▼

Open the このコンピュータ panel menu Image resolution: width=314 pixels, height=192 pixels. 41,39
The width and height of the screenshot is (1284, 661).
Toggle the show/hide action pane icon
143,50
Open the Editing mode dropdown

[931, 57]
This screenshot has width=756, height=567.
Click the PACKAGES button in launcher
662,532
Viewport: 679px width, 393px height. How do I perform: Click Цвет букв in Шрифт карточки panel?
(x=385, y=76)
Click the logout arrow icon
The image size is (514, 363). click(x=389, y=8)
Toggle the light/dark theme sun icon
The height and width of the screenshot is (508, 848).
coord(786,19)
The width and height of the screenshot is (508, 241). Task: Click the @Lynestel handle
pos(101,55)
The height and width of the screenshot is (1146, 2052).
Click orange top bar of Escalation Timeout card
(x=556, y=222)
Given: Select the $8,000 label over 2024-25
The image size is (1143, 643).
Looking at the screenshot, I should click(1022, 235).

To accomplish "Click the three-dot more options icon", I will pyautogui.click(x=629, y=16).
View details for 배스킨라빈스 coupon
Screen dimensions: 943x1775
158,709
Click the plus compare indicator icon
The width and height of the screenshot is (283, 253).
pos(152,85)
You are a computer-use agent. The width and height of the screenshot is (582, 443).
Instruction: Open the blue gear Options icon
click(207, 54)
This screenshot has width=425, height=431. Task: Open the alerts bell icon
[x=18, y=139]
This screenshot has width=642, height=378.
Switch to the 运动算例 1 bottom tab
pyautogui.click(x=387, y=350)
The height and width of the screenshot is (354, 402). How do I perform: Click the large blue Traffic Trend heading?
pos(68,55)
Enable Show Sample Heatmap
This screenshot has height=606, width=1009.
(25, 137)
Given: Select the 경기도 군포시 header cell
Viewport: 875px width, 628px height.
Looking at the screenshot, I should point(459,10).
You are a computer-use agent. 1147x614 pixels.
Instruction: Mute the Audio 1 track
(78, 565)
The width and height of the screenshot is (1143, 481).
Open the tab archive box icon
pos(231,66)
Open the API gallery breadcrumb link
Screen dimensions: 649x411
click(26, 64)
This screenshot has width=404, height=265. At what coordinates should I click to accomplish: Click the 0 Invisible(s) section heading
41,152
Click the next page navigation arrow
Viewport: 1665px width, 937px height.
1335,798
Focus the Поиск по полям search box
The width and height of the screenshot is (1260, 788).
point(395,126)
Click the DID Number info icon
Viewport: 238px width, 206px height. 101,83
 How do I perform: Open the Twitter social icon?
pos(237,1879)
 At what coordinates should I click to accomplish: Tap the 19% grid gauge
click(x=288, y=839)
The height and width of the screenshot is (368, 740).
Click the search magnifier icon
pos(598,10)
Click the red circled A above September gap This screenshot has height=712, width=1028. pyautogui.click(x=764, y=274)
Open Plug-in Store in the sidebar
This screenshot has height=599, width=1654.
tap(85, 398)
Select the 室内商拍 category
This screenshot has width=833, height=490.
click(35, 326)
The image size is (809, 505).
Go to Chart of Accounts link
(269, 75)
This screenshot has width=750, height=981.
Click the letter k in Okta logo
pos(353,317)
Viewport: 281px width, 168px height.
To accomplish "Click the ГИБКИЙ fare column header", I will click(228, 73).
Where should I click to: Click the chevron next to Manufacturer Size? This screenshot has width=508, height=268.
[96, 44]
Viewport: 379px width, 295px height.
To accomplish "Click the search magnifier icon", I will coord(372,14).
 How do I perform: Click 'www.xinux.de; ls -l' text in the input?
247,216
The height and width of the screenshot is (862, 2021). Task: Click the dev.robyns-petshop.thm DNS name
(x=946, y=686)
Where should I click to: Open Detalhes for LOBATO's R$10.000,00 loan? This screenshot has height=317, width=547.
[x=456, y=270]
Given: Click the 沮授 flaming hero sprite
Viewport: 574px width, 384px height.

▲

**Aim of the exercise**
What is the number of lines in the data that include "agent"? Respond with that number and no other text.

**Written response**
2